**TO-DO LIST:**
a - Count the lines of the records that contain the word "text", and reply with that number alone.
b - Extend the passage about upfront rental costs, picking up right after its last sentence.

**READING PASSAGE:**

..............................

To my understanding, a breakdown of upfront costs can look something like
- Deposit - 1-2 months
- Agency fee - 1 month
- Key money - 0-2 months
- Guarantor fees - 0.5 months, plus potential monthly payments or annual renewal fees
For a total 2-5.5x your monthly rent in upfront costs.
In my case, i paid close to the minimum - 2.5 months. Even then, it’s an amount of money you don’t reasonably expect someone who just moved and opened a bank account a week ago to have on hand. I barely made the timelines thanks to a combination of my first month’s salary, Singapore credit cards for daily expenses because my bank account was e m p t y, and my agent graciously agreeing to defer their fee until i could facilitate a transfer from Singapore.

..............................

**SUPPLIED INFORMATION:**
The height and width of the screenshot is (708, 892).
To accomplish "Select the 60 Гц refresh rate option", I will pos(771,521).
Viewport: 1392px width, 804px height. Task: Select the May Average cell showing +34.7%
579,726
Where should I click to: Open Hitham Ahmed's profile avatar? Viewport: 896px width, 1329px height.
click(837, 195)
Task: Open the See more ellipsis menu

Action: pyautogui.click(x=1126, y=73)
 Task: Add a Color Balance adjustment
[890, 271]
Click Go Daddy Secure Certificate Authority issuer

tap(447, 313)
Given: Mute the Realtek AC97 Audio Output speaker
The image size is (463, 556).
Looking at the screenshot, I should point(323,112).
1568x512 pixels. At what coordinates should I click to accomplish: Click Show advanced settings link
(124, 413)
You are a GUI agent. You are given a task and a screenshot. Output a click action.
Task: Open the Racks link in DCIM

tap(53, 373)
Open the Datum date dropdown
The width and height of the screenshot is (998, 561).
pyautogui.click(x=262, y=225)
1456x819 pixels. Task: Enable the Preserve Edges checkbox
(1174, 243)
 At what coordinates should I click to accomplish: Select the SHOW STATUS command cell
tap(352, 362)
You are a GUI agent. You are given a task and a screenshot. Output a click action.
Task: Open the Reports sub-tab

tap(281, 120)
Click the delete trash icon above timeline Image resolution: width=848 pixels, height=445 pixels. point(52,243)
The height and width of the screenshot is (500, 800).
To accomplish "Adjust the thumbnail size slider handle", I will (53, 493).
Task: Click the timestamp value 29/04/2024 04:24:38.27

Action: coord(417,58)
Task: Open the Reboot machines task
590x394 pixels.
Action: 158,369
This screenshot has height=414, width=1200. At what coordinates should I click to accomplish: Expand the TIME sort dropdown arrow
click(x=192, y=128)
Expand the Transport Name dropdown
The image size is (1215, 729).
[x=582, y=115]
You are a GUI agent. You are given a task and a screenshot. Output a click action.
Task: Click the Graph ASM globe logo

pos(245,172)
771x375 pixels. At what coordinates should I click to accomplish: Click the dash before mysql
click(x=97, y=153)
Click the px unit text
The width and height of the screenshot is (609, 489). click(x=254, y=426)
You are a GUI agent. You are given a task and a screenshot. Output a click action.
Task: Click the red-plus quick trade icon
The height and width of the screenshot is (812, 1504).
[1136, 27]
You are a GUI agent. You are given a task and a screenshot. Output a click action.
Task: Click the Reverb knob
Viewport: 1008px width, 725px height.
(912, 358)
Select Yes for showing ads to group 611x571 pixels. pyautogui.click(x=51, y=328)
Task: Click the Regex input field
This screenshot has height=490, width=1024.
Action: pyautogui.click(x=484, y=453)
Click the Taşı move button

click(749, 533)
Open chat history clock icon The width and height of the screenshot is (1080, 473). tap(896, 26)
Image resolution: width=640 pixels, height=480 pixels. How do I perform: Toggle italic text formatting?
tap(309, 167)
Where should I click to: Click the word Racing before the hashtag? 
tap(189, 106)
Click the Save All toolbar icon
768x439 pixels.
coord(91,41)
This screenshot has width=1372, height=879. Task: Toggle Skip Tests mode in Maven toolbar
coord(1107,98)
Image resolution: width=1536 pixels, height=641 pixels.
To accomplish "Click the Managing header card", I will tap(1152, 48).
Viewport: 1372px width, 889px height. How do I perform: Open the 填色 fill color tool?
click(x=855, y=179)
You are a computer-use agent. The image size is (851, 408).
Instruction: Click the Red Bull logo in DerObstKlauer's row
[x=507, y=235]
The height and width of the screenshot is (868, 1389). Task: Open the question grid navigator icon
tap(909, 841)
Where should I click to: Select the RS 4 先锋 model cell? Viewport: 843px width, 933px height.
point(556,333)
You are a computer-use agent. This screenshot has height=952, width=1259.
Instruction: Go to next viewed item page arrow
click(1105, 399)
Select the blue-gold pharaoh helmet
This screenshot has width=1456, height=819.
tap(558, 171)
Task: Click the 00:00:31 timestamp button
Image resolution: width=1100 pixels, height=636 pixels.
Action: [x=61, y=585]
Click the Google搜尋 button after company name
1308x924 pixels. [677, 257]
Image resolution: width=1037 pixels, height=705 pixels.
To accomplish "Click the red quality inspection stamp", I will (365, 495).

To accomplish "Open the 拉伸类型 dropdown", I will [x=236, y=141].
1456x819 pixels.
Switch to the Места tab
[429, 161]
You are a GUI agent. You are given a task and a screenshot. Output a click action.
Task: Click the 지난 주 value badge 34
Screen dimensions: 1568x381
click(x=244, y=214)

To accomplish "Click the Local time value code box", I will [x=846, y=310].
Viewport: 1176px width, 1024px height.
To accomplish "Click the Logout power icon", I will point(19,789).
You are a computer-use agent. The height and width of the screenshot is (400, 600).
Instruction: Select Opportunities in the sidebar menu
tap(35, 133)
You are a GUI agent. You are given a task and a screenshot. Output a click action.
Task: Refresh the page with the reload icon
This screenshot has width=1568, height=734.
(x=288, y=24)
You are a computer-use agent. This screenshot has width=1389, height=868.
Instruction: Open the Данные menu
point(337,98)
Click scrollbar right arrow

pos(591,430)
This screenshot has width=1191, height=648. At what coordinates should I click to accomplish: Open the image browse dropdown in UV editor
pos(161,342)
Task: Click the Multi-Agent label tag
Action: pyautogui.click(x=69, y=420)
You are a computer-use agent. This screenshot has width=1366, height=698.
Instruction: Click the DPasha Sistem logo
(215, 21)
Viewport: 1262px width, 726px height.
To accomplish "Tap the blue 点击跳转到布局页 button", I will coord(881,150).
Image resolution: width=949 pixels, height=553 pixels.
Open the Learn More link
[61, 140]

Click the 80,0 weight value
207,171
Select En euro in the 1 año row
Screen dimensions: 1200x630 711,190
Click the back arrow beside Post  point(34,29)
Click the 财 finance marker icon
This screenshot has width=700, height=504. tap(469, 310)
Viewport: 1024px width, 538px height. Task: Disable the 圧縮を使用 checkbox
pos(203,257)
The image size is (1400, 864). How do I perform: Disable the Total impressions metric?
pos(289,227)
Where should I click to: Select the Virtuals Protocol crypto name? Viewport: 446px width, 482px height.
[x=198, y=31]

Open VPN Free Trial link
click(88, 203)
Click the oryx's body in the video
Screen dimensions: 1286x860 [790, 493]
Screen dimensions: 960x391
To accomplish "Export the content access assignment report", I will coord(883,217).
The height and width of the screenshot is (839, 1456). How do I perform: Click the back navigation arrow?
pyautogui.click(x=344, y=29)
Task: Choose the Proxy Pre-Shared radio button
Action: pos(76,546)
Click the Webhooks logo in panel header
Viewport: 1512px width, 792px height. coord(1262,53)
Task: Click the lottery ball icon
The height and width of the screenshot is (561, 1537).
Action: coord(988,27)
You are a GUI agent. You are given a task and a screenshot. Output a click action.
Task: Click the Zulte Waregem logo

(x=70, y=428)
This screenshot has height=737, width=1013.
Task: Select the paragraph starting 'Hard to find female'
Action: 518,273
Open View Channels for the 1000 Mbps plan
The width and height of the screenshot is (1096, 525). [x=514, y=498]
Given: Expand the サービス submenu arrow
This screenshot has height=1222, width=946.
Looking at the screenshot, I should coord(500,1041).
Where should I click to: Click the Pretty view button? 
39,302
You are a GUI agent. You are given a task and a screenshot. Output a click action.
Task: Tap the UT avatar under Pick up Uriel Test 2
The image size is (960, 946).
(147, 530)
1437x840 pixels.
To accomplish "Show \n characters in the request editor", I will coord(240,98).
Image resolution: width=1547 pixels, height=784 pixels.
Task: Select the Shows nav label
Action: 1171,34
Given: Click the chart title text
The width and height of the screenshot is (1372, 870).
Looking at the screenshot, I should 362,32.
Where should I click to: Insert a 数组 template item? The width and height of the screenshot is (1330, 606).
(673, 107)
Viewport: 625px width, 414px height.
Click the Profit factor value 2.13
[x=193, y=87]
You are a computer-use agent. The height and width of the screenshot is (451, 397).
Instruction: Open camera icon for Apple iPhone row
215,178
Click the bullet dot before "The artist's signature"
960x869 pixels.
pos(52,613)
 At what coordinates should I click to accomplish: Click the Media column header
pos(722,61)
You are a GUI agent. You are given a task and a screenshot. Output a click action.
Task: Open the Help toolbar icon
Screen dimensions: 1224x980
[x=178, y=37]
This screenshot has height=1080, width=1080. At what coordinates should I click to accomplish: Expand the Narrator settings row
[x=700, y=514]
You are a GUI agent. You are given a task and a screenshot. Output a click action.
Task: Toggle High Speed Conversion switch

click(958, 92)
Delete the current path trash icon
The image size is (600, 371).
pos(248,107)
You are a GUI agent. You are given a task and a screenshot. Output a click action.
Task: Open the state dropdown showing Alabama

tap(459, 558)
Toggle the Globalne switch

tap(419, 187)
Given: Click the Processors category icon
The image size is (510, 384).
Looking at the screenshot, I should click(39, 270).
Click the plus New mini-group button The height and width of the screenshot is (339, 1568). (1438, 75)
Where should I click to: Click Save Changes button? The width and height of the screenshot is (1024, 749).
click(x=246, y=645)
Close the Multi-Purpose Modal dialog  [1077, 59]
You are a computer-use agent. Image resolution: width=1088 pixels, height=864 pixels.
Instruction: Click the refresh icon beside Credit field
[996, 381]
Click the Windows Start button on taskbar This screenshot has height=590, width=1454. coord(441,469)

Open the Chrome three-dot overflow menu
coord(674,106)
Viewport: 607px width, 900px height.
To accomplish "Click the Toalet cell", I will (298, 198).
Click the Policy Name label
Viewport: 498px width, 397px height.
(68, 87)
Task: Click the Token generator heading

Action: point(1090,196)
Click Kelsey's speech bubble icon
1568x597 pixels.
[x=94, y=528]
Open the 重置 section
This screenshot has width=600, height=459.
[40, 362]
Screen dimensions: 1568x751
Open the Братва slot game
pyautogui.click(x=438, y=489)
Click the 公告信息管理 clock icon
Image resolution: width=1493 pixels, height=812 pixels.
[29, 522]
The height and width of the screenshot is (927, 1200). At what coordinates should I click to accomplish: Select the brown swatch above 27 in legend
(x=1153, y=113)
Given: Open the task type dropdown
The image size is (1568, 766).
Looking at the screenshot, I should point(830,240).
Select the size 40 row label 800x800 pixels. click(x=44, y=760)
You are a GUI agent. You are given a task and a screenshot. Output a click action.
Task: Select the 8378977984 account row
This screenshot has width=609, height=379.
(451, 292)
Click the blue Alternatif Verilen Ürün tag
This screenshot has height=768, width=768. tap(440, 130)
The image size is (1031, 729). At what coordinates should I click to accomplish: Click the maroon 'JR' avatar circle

..............................

**RESPONSES:**
a - 3

b -
If you don’t want this stress bring spare cash. A lot of spare cash. Aside from saving you the worry, a domestic bank transfer will guarantee you meet payment deadlines. I foolishly tried paying from Singapore via a 3rd party to earn credit card points. Multiple transfers failed, and the one that did go through took over a week. Building management will not give you your key without first confirming payment. Domestic transfers are next-day. Peace of mind is worth more than a few credit card points, just… bring cash, put it in your shiny new bank account, and perform a domestic transfer.
An anecdote about barriers
Earlier i said some barriers are insurmountable. This tells the story of my personal experience with renting, and how barriers influenced my decisions.
Part 1 // They’re designed to keep you out
As far as i know, most rentals in Tokyo are managed by management companies, who handle all administrative affairs and upkeep of the units. During our rental process, we viewed 15 apartments.
14 of them were in buildings owned by companies, and 1 was owned by a private homeowner, looking to rent out his personal property. That was the one we wanted, because that’s how probability works sometimes. Scarcity creates demand. It was also easily the nicest apartment we’d viewed.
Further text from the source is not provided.